Just caught an episode of Jacques Pepin At Home in which he made a lentil dish to which he added a CAN OF CHICKEN MEAT. I’ve always thought of that stuff as the worst of the worst, but must admit I don’t think I’ve ever used it. Am I missing something good?
In case of hurricanes when you run out of tuna, corned beef and Spam…
I have always liked his approach . Cooking fast food my way . Teaching the most incompetent cook with no skills . How you can cook at home . With simple available ingredients. Without having to go out to eat .
That was it.
There are elaborate meals, and there are cooking with simple and lowly ingredients. Why not?
Actually I’m interested in knowing if people find canned chicken to be at least as good as major brand canned tuna. I’m so used to watching chefs only do chicken from scratch that I was taken aback when he used canned. I tend to use leftover chicken as he used the canned.
I taught myself to make a canned chicken soup during the pandemic - Costco brand (they will ship). This is a modified version of a NYT recipe for fresh chicken soup:
2-2 1/2 c. stock
1 can chicken
1-2 handfuls chopped celery
3 T. uncooked arborio or jasmine rice
Kosher salt
Lemon juice
Dump everything (ETA) but the lemon juice into a pot, bring to a simmer, cover and reduce heat. Simmer until rice starts to fall apart – about 30 minutes. Season and add lemon juice to taste.
It’s basically done at this point, although you can make a garnish by crushing together some salt and garlic, then mixing in lemon zest and finely chopped celery leaves. Top the bowl of soup with this super-tasty mixture.
The modified dish tastes similar to a canned chicken soup, although the lemon, veg and garnish adds a bit of freshness. It is what it is, and I still make this on occasion for an easy lunch.
I must be living under a rock. I don’t even recall ever seeing canned chicken. Is it just chopped or shredded chicken breast, like what you might find in a chicken salad used in sandwiches?
The only canned chicken I’ve seen is online and that horrid picture of the whole chicken coming out of a can (many of you may have seen that too).
Yes, but I think they use older birds, because the ones I remember my mom buying tasted like fowl.
When I think about it my mind relates the idea of canned chicken to the way chicken tastes when pieces if it are in canned chicken soups. To me it has virtually no flavor at that point, hence my question.
The Kirkland stuff has flavor, but it is the flavor of canned chicken - lol.
When I make this soup with fresh chicken, it tastes like fresh chicken soup. When I used the canned, you can taste the chicken, but it absolutely the flavor of canned chicken.

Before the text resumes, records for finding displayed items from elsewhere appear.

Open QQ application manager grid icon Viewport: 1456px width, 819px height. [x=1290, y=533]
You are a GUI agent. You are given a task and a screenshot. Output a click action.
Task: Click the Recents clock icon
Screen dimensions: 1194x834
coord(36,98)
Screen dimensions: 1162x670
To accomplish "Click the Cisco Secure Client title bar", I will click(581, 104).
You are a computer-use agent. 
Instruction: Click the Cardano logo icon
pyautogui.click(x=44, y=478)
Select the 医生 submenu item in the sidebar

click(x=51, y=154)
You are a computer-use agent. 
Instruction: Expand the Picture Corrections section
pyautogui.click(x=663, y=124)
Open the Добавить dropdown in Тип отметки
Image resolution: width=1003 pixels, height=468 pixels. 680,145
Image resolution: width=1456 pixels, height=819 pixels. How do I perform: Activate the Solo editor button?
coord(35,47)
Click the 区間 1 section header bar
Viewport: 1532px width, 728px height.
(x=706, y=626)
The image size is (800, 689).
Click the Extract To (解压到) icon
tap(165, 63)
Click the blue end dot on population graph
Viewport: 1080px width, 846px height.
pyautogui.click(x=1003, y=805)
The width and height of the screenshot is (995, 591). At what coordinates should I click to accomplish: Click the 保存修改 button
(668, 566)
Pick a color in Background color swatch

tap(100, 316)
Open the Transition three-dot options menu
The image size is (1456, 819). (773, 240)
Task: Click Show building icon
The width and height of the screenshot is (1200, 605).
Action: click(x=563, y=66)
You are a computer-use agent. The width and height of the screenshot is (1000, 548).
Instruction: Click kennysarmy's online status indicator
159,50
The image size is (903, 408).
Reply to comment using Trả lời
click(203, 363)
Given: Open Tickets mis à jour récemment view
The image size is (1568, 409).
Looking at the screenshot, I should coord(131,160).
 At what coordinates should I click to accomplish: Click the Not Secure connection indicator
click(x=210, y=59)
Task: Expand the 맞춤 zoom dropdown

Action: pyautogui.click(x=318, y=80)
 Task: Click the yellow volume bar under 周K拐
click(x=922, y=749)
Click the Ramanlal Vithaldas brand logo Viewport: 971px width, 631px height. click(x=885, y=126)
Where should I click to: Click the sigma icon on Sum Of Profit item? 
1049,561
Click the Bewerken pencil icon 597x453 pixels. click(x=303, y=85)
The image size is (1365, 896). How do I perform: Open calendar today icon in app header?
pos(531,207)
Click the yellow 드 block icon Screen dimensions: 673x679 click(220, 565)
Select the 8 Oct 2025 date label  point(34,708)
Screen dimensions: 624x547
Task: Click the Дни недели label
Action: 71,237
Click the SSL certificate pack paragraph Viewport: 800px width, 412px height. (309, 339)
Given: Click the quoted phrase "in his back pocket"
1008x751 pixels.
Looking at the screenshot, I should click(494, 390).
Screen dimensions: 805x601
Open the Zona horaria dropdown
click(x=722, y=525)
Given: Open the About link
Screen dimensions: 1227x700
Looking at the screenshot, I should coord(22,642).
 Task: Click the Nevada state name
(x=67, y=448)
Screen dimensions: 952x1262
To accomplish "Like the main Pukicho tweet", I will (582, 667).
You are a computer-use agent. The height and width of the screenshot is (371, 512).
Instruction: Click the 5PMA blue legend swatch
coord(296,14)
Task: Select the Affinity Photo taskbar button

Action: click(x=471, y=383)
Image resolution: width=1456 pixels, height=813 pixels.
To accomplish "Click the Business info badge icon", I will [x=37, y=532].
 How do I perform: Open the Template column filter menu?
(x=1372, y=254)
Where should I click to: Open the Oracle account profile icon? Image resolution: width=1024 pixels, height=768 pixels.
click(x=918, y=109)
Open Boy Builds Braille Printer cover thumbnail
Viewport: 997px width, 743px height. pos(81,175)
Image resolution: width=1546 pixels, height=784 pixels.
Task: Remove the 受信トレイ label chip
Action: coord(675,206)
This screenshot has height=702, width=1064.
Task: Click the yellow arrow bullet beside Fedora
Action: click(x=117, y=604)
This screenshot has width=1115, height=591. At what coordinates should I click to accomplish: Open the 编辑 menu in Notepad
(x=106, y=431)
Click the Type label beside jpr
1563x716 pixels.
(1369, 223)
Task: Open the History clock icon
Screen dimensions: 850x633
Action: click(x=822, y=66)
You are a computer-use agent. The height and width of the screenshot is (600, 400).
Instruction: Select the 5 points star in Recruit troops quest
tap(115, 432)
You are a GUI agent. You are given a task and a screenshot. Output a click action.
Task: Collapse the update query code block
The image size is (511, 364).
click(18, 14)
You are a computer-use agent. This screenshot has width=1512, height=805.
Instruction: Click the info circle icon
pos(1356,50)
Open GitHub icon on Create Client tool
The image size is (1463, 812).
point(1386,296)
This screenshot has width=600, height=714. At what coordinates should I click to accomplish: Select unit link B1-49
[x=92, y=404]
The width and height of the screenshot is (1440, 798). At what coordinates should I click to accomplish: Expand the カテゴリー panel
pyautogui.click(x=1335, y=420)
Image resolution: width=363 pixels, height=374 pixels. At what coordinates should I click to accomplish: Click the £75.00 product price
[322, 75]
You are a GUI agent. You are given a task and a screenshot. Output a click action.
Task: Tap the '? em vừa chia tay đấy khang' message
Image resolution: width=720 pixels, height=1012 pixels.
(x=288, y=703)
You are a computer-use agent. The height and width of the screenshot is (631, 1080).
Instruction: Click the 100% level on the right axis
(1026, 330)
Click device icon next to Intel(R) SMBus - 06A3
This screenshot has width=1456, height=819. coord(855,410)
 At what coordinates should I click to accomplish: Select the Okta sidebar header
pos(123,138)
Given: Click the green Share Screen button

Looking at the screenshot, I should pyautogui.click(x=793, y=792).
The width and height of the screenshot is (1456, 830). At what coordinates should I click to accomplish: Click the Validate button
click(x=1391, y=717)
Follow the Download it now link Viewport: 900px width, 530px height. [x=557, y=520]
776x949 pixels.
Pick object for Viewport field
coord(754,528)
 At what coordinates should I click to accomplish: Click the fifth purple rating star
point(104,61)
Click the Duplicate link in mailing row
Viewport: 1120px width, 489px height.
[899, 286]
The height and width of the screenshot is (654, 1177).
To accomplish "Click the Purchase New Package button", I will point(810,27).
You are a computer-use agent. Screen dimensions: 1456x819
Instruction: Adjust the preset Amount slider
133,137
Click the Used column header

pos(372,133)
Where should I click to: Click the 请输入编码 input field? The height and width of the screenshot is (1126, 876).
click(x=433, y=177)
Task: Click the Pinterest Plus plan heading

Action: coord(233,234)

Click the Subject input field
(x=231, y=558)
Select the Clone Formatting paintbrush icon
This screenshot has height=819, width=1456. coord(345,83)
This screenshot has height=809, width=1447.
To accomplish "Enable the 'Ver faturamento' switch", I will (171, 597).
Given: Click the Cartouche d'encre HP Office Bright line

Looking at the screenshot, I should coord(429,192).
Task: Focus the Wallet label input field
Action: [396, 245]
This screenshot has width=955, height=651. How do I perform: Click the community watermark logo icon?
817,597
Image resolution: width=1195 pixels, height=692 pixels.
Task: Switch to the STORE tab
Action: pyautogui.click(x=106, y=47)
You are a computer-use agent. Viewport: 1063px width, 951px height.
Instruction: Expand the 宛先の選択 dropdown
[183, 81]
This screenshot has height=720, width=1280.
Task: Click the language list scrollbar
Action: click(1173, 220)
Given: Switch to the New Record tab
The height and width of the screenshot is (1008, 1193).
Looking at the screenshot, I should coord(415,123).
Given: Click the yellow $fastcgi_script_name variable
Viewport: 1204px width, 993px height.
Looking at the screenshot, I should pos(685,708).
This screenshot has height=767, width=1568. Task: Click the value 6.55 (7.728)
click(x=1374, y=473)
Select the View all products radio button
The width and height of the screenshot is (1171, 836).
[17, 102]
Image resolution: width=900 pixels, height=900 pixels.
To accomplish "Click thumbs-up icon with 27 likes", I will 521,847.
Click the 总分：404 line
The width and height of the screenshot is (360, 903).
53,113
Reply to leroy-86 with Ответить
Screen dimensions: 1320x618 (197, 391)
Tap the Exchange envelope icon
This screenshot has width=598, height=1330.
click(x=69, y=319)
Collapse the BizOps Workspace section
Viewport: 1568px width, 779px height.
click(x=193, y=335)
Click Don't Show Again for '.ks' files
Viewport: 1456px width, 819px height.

The Costco stuff is like a mix of shredded and diced chicken breast.
The absolute worst processed food product I’ve ever purchased - chicken or no - was some canned chicken from Wild Planet. That surprised me, as their canned sockeye salmon is very good.
This product is finely minced, pressed like a hockey puck and canned. I think you are supposed to cut it into chunks to eat it, but I found it to have the flavor and texture of sawdust. I tried soups and salads, to no avail. The only way I found to make it even palatable was to dredge and batter it, and deep fry it. Very similar to commercial chicken nuggets, if that gives you any indication. Ultimately my cats were the beneficiaries, as we ended up using some pretty pricy cans as cat food. They loved it.
I enjoy and recommend Costco canned chicken. I prefer it over inexpensive canned tuna. Similar texture, but different flavor.
I use it in sandwiches or for a protein snack.
A neighbor lady used to can her husband’s hunted pheasant. Qt jar of parted pheasant. She served me the pheasant in soup. Gloppy parts coming from a jar…the glop was gelatin.
Pheasant under glass literally!
Jacques says
- a few clove of garlic
Pop-up written instructions say
- 2-3 cloves garlic
Jacques does
- 6 cloves garlic
Jacques says
- can never use too much garlic.
There are some prepared ingredients that are as good, if not better, than fresh/scratch. Garlic powder and canned pumpkin come to mind.
One of my favorite restaurants, N7 in New Orleans, has a section of their menu entitled “From Can to Table”, and they pull it off with good humor and without compromise.
I read through his latest cookbook for quick meals, too many short cuts. I was shocked. I’d only use canned chicken in a desperate situation.
Frankly, I don’t believe this was Jacques Pepin’s finest hour in the cooking department and I’ll just leave it at that.
Good God, he’s now 86 years old. He’s an international treasure.